[Collected data entries]

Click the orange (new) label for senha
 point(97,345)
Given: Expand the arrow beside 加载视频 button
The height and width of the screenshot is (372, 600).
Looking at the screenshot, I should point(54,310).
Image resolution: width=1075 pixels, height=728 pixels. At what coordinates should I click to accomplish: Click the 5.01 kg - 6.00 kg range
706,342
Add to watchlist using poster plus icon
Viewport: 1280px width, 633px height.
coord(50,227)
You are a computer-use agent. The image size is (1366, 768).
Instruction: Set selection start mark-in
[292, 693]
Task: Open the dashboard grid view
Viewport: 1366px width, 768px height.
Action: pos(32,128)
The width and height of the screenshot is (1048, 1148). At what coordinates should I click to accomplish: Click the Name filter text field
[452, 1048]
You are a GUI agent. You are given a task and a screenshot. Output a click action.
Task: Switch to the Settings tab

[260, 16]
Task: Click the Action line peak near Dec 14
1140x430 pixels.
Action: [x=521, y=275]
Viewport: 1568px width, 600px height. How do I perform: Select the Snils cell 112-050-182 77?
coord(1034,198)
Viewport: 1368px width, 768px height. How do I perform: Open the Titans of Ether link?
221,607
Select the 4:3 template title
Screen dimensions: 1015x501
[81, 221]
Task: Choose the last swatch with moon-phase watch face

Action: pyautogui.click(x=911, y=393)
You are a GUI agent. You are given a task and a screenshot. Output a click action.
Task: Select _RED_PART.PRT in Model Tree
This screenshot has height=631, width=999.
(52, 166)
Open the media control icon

Task directions = Every entry above should come back exactly as written.

Task answer =
Click the orange (new) label for senha
 point(97,345)
Given: Expand the arrow beside 加载视频 button
The height and width of the screenshot is (372, 600).
Looking at the screenshot, I should point(54,310).
Image resolution: width=1075 pixels, height=728 pixels. At what coordinates should I click to accomplish: Click the 5.01 kg - 6.00 kg range
706,342
Add to watchlist using poster plus icon
Viewport: 1280px width, 633px height.
coord(50,227)
You are a computer-use agent. The image size is (1366, 768).
Instruction: Set selection start mark-in
[292, 693]
Task: Open the dashboard grid view
Viewport: 1366px width, 768px height.
Action: pos(32,128)
The width and height of the screenshot is (1048, 1148). At what coordinates should I click to accomplish: Click the Name filter text field
[452, 1048]
You are a GUI agent. You are given a task and a screenshot. Output a click action.
Task: Switch to the Settings tab

[260, 16]
Task: Click the Action line peak near Dec 14
1140x430 pixels.
Action: [x=521, y=275]
Viewport: 1568px width, 600px height. How do I perform: Select the Snils cell 112-050-182 77?
coord(1034,198)
Viewport: 1368px width, 768px height. How do I perform: Open the Titans of Ether link?
221,607
Select the 4:3 template title
Screen dimensions: 1015x501
[81, 221]
Task: Choose the last swatch with moon-phase watch face

Action: pyautogui.click(x=911, y=393)
You are a GUI agent. You are given a task and a screenshot. Output a click action.
Task: Select _RED_PART.PRT in Model Tree
This screenshot has height=631, width=999.
(52, 166)
Open the media control icon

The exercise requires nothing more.